For the past three seasons, my brother, roommate and I have done exactly that. We would rush home from work to eat dinner and watch the ballgames together. We cursed players when they underperformed and danced during walk-off victories and Kershaw no-hitters. We took naps and ate burritos, too many burritos. The whole while Vin Scully’s voice echoed through our apartment, the beloved narrator of our shared experiences. We carpooled to Chavez Ravine, sang “Take Me Out to the Ball Game” to the organ of Nancy Bea and stuffed our faces with grilled Dodger Dogs. How spoiled we truly were. You may scoff, but it was the best time of my life.

My European friends gasp when I tell them how many games are played each year. 162 games? 6 months? That sounds horribly boring. And they’re right. Baseball is fucking boring. And so is life, regardless of what your friend’s Instagram account leads you to believe.

OMG Susie I want your life! You’re always going on adventures! 

I love reading the comment section. People only post highlight reels. No, Susie isn’t always going on adventures. She was probably sitting in traffic or pooping when she posted that picture under the Eiffel Tower. Modern attention spans, or lack thereof, don’t appreciate the intimate, slow unfolding beauty of baseball. They don’t value long innings or double-headers. They just want Paris and slam dunks, touchdowns and hard tackles. Not me… I love pooping.

Baseball, unlike anything other sport, has the beautiful capacity to mimic life. The boring innings and thrilling highlights, an intricate and interdependent patchwork of the sweet and mundane. And victory wouldn’t taste so sweet without the investment of time, life’s most precious commodity, that true fans make each season. So when we lose, it hurts. The end of a season marks the closing of a chapter of our lives. We simultaneously mourn and celebrate the passing of our shared experiences.

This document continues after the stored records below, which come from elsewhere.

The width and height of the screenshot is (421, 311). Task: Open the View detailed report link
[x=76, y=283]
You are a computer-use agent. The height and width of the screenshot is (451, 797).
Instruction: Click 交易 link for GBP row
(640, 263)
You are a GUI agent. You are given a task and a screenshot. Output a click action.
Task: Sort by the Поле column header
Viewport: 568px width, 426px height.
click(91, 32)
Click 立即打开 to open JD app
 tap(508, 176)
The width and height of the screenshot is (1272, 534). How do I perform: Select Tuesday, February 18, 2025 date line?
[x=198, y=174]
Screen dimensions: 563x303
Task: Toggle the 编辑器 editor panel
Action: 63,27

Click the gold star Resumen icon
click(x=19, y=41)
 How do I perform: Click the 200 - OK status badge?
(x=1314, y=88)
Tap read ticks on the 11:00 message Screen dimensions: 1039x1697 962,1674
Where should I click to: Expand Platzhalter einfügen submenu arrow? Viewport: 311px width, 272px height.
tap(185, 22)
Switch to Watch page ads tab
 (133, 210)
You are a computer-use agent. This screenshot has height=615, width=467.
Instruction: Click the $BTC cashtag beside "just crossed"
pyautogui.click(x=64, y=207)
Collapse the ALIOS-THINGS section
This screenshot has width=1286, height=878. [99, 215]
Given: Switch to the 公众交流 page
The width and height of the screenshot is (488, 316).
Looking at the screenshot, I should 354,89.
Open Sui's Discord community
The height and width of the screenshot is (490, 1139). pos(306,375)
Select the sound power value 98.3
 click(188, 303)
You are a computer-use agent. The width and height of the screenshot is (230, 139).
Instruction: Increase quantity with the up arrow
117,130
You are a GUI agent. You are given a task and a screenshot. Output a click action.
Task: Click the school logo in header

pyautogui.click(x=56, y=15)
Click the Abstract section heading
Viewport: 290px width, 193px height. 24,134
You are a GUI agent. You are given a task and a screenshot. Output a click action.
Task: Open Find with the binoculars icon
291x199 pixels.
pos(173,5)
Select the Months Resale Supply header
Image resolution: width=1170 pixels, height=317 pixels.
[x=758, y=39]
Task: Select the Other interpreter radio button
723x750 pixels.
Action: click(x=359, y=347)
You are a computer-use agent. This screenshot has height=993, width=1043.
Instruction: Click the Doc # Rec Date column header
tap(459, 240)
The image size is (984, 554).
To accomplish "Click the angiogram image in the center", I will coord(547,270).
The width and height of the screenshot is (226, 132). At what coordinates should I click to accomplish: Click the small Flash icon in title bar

Baseball, like life, isn’t so much about the end result. It’s about the in-betweens. The ups and downs. The ride. For 108 years Cubs fans have stamped their tickets. This is the narrative that has taken over your social media feed. Cubbies Nation takes pride in their investment, as they should. But don’t be fooled, the World Series is not the fruit of their toil. The prize lies in their struggle. A century of time spent hoping and cheering together.

And when the celebrations end and the confetti is swept, we will do it all over again. Baseball doesn’t end, it marches on.

Baseball is pain. Baseball is beautiful. Baseball IS life.